Work instruction: Every line of the entries below that includes "header" belongs in the answer, copied as written.

Data to examine:
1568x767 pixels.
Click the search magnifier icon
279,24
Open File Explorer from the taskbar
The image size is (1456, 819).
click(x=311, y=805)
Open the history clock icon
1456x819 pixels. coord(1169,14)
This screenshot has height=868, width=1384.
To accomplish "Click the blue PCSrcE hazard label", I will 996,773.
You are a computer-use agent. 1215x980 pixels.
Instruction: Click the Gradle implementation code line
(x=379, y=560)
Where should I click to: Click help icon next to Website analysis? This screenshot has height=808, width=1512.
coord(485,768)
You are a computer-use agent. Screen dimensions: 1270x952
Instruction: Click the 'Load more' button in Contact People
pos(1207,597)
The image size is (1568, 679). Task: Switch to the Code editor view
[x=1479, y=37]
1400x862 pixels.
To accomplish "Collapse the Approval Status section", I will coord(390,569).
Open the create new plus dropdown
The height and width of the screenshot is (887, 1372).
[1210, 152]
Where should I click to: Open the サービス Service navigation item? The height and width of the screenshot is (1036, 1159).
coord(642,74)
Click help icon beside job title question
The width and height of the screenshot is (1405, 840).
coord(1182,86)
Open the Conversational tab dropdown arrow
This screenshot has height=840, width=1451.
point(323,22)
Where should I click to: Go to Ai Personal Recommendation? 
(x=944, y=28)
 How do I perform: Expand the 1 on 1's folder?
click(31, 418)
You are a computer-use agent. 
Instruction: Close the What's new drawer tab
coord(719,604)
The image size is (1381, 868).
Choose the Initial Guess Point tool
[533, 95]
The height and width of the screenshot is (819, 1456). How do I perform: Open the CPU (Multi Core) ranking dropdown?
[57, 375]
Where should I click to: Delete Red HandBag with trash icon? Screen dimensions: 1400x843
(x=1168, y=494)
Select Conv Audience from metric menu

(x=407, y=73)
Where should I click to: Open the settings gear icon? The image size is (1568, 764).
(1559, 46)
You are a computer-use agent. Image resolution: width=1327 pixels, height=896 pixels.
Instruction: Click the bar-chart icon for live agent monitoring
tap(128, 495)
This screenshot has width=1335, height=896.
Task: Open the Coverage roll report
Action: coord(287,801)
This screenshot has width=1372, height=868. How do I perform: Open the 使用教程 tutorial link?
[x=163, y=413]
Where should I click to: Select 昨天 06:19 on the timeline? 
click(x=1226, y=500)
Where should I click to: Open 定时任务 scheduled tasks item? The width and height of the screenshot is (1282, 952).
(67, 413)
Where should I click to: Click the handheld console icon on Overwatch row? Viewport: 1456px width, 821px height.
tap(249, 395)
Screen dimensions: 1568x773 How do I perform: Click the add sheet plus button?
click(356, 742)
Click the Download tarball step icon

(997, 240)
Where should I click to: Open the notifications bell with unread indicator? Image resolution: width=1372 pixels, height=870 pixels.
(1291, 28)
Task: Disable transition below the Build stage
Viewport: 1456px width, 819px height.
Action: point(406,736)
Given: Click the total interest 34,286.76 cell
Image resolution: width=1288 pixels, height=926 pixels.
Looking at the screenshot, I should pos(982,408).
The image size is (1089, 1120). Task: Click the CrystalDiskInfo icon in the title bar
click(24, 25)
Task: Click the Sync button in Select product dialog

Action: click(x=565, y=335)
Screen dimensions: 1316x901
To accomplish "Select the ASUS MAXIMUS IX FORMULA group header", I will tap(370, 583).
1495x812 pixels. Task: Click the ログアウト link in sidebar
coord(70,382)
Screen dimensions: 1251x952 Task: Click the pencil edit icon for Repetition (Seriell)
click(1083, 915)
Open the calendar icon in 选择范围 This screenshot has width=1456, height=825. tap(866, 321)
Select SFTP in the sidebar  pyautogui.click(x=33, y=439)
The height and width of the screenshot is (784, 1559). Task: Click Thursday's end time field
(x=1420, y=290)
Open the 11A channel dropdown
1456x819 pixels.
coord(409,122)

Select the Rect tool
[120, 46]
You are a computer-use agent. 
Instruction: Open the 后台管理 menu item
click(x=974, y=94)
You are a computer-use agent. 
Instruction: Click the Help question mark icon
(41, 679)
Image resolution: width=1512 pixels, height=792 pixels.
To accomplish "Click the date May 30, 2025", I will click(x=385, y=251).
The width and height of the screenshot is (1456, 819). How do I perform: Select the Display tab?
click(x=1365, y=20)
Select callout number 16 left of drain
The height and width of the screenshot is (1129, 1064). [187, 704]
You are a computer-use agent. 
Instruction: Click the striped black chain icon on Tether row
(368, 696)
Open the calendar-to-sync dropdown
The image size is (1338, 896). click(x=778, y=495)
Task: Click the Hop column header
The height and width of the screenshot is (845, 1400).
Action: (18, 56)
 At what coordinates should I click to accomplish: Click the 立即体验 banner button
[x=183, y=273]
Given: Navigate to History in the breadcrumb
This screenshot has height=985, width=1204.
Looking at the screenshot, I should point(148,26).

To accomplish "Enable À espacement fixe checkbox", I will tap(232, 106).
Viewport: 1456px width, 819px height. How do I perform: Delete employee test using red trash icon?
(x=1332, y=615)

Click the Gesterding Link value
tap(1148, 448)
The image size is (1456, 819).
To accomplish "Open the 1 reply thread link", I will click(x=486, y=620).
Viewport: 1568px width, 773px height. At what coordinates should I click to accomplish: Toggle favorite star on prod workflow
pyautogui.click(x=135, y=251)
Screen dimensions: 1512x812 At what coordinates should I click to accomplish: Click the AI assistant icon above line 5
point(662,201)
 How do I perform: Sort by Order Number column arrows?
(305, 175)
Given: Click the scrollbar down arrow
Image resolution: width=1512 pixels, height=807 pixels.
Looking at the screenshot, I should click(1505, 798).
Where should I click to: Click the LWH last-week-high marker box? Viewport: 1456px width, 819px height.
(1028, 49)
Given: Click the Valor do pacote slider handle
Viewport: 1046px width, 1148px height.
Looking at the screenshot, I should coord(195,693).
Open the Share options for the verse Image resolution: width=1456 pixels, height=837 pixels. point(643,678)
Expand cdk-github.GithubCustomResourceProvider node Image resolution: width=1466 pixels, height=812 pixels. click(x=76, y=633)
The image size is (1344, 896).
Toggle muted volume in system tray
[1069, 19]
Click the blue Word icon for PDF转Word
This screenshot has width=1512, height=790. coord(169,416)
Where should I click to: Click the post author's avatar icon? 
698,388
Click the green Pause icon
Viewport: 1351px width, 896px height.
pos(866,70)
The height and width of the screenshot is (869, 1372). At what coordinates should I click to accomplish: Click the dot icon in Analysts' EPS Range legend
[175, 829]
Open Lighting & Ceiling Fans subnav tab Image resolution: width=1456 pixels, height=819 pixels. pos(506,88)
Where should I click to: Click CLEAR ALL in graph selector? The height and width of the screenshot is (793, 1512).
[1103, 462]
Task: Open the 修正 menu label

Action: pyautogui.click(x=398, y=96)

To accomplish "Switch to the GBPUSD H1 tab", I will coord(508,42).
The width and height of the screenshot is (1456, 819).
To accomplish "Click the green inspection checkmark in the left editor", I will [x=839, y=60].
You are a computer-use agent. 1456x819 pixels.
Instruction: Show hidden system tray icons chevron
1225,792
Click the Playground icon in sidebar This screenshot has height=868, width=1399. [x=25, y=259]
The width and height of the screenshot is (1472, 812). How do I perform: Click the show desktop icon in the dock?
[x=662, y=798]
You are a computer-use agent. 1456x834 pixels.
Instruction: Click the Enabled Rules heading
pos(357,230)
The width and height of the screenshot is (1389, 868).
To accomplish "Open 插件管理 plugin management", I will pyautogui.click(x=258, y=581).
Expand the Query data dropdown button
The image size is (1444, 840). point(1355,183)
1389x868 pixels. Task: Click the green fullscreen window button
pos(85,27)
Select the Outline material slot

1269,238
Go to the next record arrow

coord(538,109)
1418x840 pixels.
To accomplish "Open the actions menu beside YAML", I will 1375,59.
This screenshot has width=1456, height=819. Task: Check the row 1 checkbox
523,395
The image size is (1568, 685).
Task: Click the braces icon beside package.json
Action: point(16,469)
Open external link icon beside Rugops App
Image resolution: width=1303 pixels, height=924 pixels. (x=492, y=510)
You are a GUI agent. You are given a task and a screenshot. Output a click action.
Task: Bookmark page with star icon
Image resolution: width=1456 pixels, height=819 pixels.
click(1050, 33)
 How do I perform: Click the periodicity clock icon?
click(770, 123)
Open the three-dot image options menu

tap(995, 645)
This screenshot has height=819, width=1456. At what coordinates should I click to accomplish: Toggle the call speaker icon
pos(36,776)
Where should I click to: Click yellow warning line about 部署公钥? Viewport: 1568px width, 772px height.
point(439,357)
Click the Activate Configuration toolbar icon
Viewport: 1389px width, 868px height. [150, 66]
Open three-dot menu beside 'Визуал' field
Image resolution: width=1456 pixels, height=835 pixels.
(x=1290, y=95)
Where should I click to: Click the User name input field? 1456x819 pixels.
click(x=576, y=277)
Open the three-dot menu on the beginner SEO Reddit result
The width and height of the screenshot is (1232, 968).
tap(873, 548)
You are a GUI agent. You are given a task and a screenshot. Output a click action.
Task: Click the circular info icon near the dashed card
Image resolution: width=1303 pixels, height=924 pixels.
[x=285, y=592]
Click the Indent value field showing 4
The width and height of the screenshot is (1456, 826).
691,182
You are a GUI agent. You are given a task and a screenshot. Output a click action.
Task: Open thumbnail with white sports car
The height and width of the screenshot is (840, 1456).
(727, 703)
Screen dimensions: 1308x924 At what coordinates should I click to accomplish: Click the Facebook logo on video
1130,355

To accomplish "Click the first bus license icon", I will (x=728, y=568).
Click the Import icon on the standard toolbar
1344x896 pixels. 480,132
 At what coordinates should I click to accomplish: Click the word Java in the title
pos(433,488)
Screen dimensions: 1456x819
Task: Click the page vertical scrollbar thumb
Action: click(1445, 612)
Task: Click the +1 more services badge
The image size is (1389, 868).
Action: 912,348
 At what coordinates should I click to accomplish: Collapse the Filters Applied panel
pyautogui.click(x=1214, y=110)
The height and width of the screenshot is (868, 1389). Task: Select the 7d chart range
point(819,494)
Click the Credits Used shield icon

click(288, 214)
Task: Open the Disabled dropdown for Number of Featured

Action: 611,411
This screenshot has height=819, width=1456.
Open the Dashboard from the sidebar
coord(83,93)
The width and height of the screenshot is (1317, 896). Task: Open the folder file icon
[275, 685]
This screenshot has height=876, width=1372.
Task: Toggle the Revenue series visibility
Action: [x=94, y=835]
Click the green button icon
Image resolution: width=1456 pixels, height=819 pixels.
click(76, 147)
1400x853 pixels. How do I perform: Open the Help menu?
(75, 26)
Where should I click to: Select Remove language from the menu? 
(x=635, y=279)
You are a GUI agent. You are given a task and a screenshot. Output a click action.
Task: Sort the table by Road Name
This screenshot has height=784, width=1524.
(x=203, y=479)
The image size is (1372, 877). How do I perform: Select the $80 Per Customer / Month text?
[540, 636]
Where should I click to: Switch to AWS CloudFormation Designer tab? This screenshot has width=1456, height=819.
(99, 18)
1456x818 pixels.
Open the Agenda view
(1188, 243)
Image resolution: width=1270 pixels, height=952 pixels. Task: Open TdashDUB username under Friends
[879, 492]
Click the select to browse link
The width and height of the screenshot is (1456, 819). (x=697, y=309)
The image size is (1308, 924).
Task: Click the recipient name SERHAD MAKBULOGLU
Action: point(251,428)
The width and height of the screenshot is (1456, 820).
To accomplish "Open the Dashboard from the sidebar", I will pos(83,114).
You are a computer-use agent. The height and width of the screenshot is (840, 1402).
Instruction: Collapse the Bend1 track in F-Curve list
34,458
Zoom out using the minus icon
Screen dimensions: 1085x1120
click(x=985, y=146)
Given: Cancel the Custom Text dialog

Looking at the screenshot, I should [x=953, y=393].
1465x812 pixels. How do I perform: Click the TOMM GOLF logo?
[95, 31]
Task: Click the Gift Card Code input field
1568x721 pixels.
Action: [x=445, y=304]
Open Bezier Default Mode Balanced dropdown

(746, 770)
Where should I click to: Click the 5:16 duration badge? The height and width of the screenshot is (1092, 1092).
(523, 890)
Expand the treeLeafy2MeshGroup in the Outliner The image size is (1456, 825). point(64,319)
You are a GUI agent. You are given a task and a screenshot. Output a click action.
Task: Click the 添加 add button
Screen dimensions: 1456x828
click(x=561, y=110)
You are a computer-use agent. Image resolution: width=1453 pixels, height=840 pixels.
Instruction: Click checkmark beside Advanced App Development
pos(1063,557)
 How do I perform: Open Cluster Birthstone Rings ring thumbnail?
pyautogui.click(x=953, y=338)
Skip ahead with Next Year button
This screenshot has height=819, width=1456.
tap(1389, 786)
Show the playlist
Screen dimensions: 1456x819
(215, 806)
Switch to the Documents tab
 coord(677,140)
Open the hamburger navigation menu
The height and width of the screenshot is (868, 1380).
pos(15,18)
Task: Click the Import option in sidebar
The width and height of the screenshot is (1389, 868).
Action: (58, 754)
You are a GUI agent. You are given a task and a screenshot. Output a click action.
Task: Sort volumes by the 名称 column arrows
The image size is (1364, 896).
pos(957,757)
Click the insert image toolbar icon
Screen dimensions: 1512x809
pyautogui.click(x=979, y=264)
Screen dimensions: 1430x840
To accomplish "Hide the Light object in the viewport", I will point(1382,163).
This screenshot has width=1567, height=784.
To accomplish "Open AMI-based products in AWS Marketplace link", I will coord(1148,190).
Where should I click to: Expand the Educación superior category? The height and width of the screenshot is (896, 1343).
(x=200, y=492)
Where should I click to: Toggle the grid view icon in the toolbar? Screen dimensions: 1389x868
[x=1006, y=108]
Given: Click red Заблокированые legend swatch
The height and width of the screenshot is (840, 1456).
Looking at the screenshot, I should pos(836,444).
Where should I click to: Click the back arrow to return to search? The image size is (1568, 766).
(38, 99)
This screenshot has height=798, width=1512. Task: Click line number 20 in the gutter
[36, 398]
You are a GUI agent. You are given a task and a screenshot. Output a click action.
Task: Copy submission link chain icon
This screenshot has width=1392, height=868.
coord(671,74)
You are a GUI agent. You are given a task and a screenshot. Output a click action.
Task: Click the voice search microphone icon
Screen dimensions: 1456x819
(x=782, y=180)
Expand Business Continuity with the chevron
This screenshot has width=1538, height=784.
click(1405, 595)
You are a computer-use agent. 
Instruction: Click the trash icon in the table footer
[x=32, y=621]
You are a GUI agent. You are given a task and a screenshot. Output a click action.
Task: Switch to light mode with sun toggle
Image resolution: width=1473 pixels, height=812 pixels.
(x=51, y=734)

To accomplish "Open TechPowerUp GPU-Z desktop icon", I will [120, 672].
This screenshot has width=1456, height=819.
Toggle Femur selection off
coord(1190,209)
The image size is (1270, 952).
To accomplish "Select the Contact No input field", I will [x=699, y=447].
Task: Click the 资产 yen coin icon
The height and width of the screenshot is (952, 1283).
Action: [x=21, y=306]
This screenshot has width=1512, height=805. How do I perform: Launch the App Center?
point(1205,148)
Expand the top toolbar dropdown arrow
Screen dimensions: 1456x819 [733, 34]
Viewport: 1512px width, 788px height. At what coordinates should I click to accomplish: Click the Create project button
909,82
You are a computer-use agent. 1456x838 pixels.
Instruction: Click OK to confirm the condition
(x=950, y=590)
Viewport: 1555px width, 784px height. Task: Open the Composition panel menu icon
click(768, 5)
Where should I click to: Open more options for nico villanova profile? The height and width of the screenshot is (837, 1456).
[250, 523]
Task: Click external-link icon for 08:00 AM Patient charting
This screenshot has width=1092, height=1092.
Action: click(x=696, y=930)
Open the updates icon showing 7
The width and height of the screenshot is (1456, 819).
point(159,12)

Solution:
To accomplish "Select the ASUS MAXIMUS IX FORMULA group header", I will tap(370, 583).
Task: Click the Hop column header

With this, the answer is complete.